Yes I have MS But...

This Page is for Family and Friends of People with MS.This page was written during a bad relapse and as most of us do, we complain about MS.

I decided to complain in writing. This is not to be taken seriously, it was written in a joking, sarcastic manner.

Deann Walter Hello, My Name is Dee and I have MS. I was diagnosed November 7th, 2000 (Election Day). I was on Tysabri for almost 16 years until my JC titre reached a number my neuro was uncomfortable with. I was in the clinical trial for Avonex + Tysabri and was luckily on the real drug vs placebo.

I've been on Ocrevus now for 2 1/2 years. I've had no relapses or MRI changes since starting it.

I used to be a patient advocate for Biogen doing patient programs about my experience with Tysabri. I met David Lander (Squiggy) at one of the conferences I did. He was a guest speaker as well. He had just started taking Tysabri and asked me if he could pick my brain a little since I was on it so long. He was a little nervous about starting a new medication.

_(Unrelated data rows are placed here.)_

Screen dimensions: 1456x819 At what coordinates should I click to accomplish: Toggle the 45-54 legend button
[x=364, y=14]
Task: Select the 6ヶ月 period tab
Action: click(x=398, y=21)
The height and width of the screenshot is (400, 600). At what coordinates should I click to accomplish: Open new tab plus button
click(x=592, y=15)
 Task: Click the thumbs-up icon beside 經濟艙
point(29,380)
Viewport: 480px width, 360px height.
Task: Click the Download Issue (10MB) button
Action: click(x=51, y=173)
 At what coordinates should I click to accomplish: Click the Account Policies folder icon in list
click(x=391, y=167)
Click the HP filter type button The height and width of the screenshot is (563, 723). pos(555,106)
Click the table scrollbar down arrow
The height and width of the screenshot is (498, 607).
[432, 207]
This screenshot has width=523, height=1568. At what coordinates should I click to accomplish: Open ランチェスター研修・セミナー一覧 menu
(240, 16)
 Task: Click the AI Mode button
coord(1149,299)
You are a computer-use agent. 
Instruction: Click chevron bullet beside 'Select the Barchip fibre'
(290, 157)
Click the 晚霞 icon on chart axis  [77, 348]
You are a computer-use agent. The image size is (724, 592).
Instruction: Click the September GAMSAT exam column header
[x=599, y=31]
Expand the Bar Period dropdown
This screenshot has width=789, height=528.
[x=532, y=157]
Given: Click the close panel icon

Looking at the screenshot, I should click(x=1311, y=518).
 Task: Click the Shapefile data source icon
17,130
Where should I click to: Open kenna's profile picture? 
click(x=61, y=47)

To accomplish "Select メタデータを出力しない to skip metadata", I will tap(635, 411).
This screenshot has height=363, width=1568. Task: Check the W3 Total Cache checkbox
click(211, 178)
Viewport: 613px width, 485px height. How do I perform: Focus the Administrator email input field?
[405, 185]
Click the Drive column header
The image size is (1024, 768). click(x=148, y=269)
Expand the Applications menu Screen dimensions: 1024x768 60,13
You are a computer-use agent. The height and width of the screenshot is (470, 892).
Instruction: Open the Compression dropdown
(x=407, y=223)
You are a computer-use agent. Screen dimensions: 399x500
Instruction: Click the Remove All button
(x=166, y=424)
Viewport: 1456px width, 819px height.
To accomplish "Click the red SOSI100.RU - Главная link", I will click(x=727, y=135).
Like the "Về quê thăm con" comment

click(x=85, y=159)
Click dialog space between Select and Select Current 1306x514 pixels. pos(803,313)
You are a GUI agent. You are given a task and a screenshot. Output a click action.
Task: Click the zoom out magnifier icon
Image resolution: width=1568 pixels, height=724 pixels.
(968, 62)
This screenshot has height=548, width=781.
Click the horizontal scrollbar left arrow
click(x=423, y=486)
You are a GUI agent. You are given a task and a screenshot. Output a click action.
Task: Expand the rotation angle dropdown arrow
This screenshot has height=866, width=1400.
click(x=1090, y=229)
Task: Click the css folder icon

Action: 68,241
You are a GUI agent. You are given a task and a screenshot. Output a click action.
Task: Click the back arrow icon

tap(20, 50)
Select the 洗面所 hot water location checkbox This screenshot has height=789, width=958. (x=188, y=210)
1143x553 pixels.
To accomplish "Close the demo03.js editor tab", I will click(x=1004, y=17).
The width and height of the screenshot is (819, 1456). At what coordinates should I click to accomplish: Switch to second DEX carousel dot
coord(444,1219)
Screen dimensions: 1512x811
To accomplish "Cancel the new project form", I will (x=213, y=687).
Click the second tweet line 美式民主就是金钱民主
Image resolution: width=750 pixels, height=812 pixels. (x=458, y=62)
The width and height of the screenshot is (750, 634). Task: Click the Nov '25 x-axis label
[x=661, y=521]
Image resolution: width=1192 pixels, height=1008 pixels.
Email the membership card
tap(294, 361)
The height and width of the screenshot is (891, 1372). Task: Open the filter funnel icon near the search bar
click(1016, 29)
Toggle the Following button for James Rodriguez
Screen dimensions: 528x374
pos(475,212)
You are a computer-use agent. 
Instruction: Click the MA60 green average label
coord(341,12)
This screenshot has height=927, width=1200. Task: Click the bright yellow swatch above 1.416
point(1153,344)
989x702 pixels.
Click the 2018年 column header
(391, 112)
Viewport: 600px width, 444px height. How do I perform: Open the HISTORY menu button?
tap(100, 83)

My most annoying symptom is both of my feet are constantly numb which makes walking long distances and standing for long periods very hard. This symptom has been with me since the start. Unfortunately I didn't do very well with my first choice of MS medication which was a weekly injection of Interferon. The first 2 years of my life with MS was spent getting SoluMedrol, a type of steroid, every 3 months. I didn't realize until I broke both of my ankles at the same time that SoluMedrol can cause weakened bones. I was just walking across my living room floor and they snapped.

In 2018 I had rapid onset cataracts which required surgery which is also a side effect of steroids. I never heard of that side effect until it happened. I have to admid I wasn't too upset with that problem because after surgery I was able to get rid of my contacts / glasses and also readers. Once they remove the cataract they put a prescription lense in it's place which has given me great vision.

Another bonus from MS is that I have met many wonderful people who also have MS. I run the Frederick County MS Support Group along with my co-leader Robin Brown sponsered through the Multiple Sclerosis Foundation. I have a great group of members and it's growing larger every month.